Teks Dokumen —
Belajar dari Korea Selatan, Ini yang Dilakukan Polisi dan Pejabat Setelah Tragedi Itaewon

tragedi itaewon mojok.co

Ilustrasi Minta Maaf (Mojok.co)

MOJOK.COPara pejabat pemerintah Korea Selatan ramai-ramai meminta maaf atas tragedi di Itaewon. Mereka mengaku bertanggungjawab atas kegagalan dalam mencegah dan menanggapi kerumunan yang akhirnya menewaskan lebih dari 150 orang itu.

Melansir Washington Post, Kepala Kepolisian Nasional Yoon Hee Keun, bahkan membungkuk dan menyatakan dirinya bertanggung jawab atas tragedi paling mematikan bagi Korsel sejak 2014 itu.

Ia mengakui bahwa respons polisi dalam menangani tragedi pesta Halloween di Itaewon tidaklah memadai. Menurutnya, petugas polisi yang menerima telepon telah gagal menangani laporan ini secara efektif.

Tugas yang Diberikan — Salin kembali seluruh berita tentang permintaan maaf pejabat Korea Selatan setelah tragedi Itaewon tanpa mengubah satu huruf pun.

Data Terkumpul —
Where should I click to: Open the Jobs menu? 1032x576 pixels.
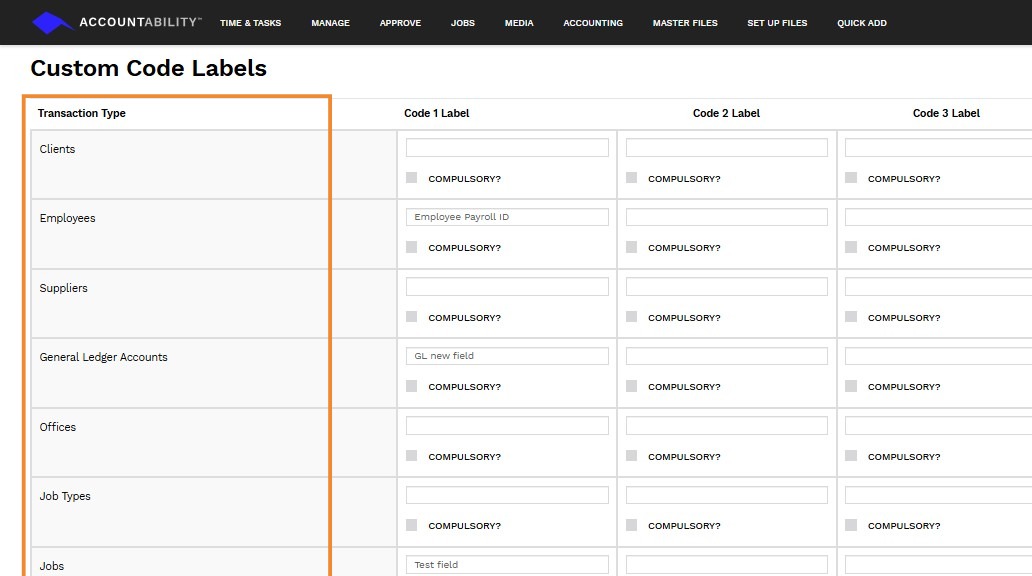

Jawaban Latihan —
Belajar dari Korea Selatan, Ini yang Dilakukan Polisi dan Pejabat Setelah Tragedi Itaewon

tragedi itaewon mojok.co

Ilustrasi Minta Maaf (Mojok.co)

MOJOK.COPara pejabat pemerintah Korea Selatan ramai-ramai meminta maaf atas tragedi di Itaewon. Mereka mengaku bertanggungjawab atas kegagalan dalam mencegah dan menanggapi kerumunan yang akhirnya menewaskan lebih dari 150 orang itu.

Melansir Washington Post, Kepala Kepolisian Nasional Yoon Hee Keun, bahkan membungkuk dan menyatakan dirinya bertanggung jawab atas tragedi paling mematikan bagi Korsel sejak 2014 itu.

Ia mengakui bahwa respons polisi dalam menangani tragedi pesta Halloween di Itaewon tidaklah memadai. Menurutnya, petugas polisi yang menerima telepon telah gagal menangani laporan ini secara efektif.